(PROBLEM DETAILS):
Look through the listing below and count the lines holding "width". Reply with the number alone.

(DATA PROVIDED):
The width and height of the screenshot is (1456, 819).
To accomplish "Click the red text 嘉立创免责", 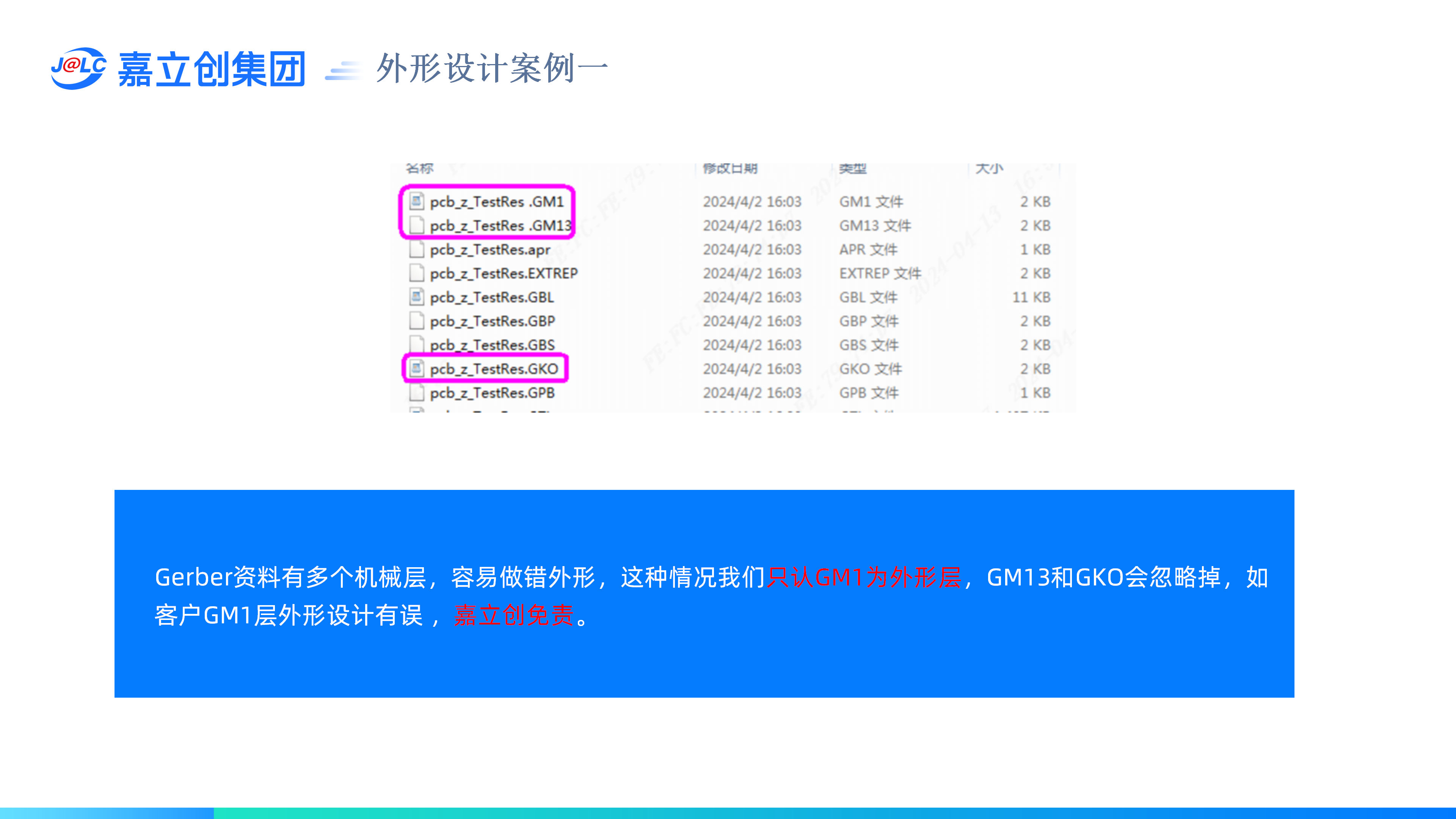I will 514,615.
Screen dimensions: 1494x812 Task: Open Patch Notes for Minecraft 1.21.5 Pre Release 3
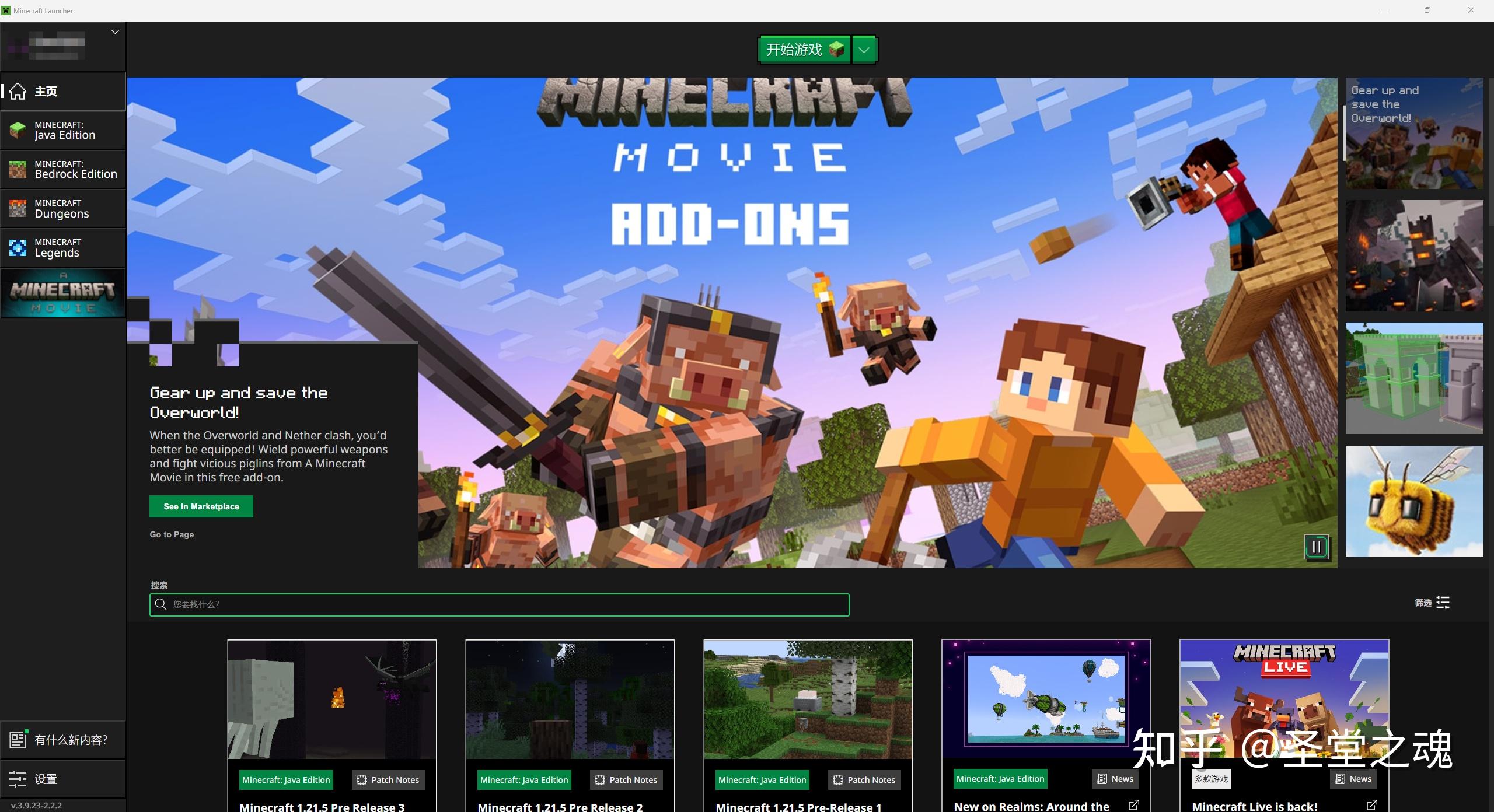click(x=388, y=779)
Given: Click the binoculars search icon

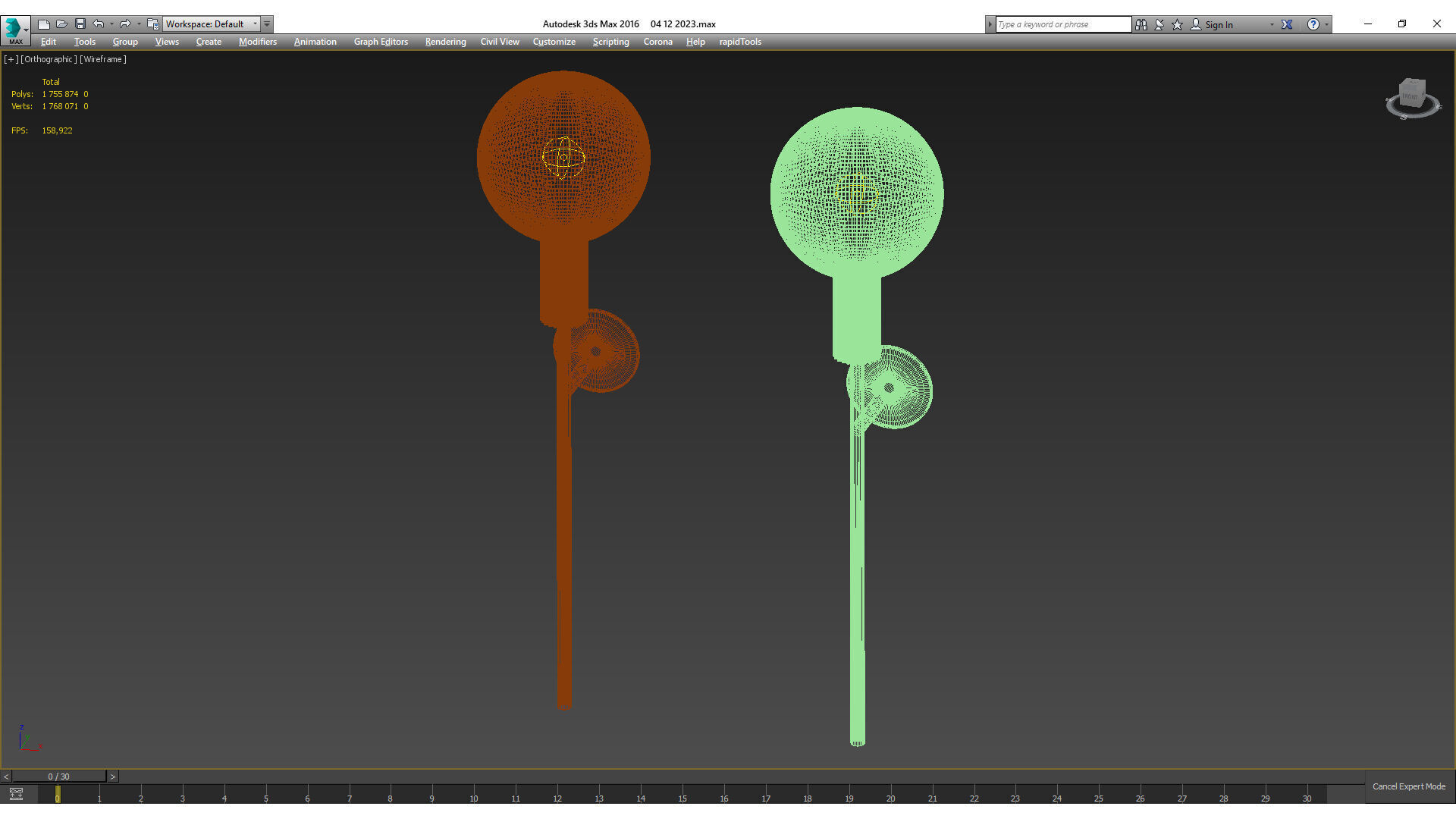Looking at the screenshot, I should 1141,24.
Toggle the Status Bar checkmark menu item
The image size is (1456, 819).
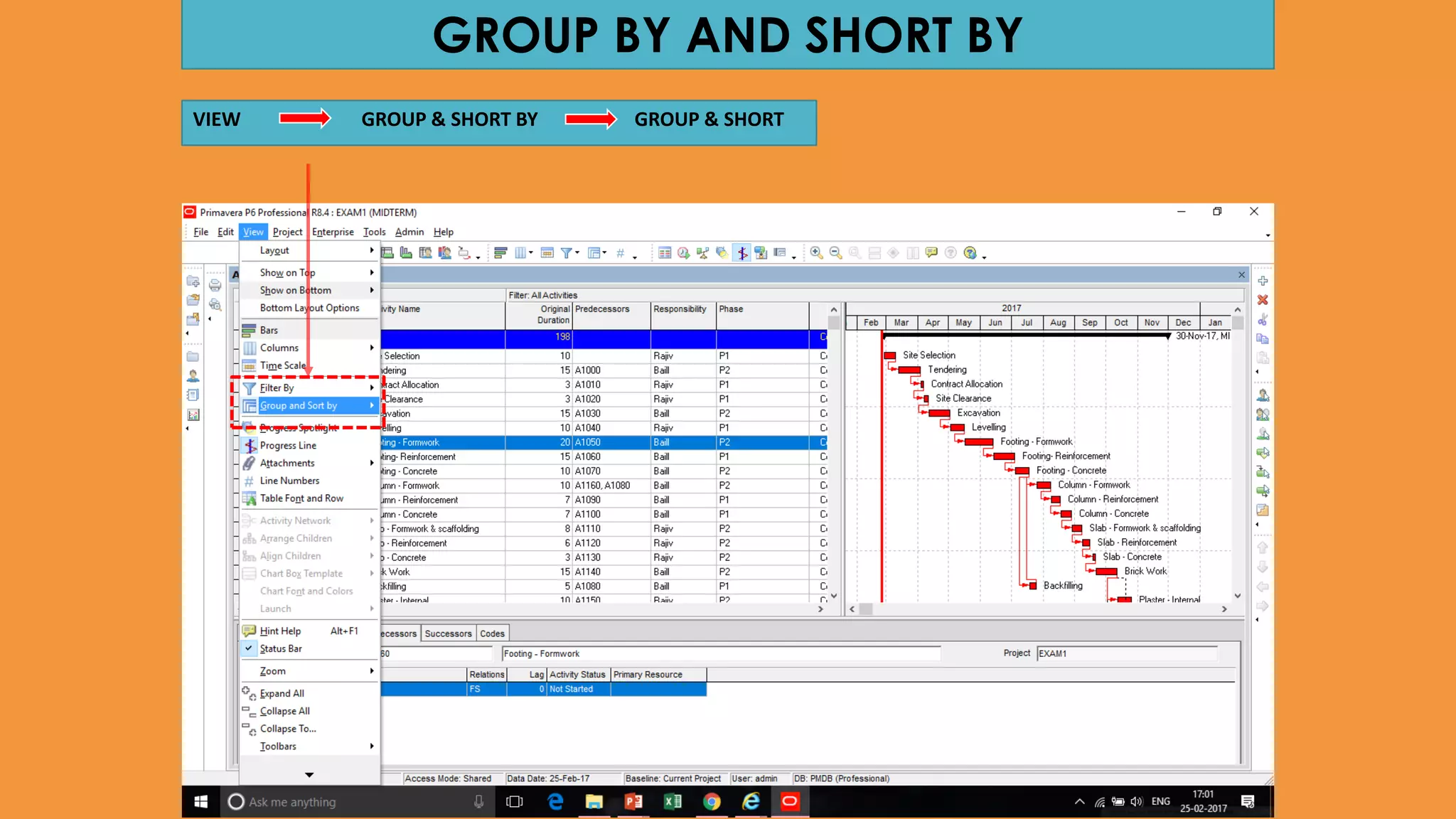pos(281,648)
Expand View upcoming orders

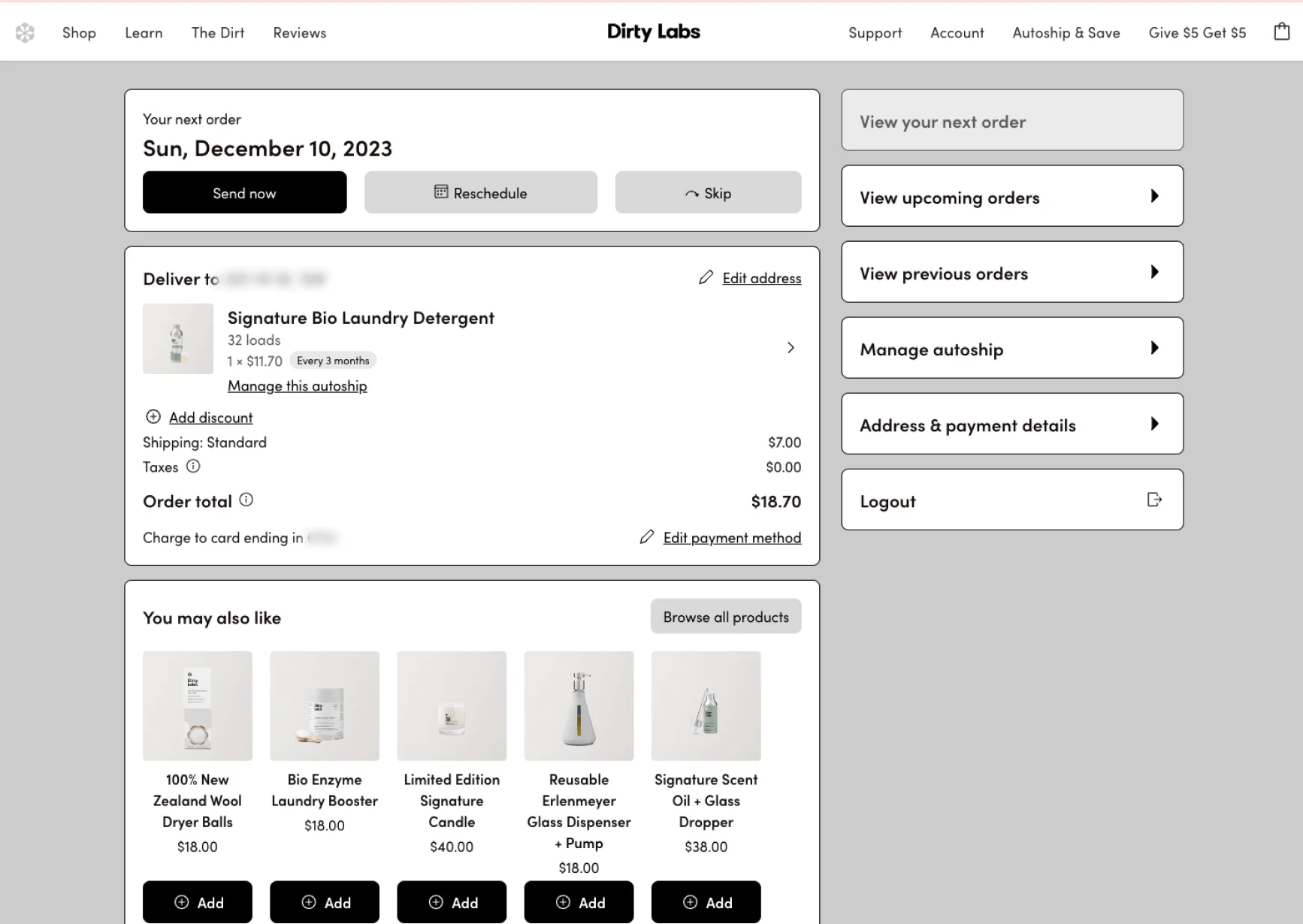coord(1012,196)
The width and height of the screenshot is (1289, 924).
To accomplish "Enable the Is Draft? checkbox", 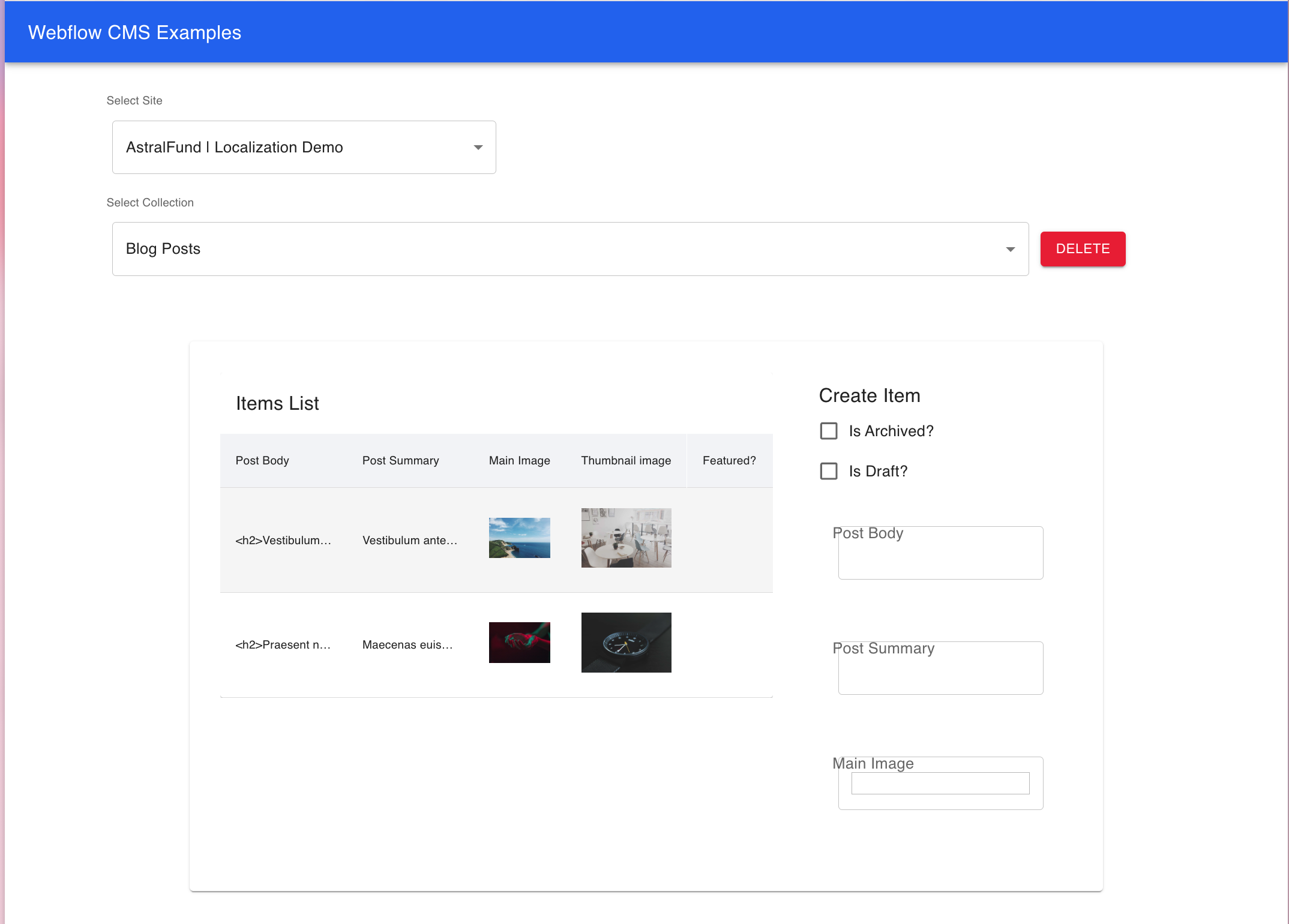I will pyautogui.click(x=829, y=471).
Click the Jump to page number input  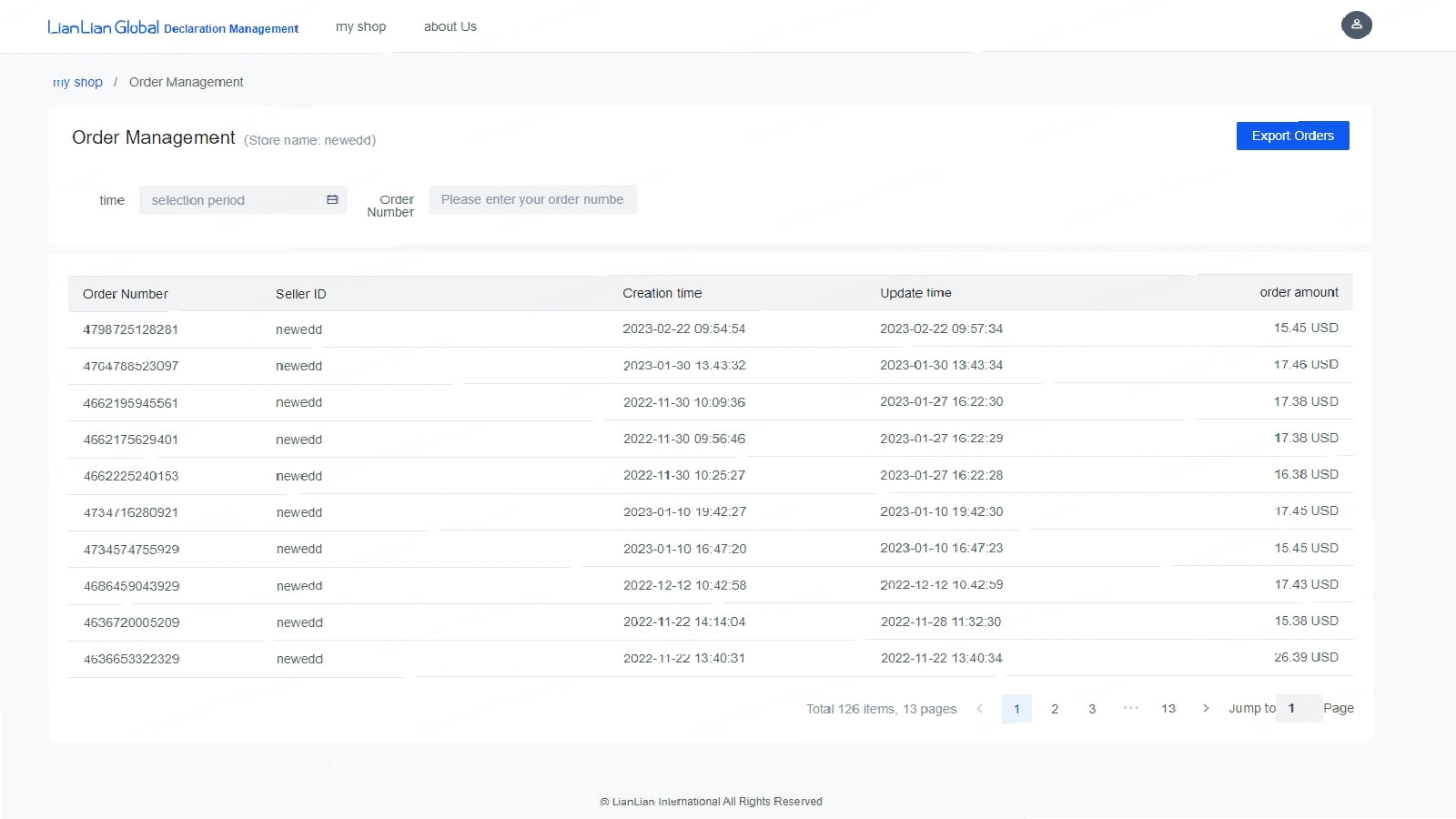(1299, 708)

(RESPONSE TO THIS EXERCISE):
2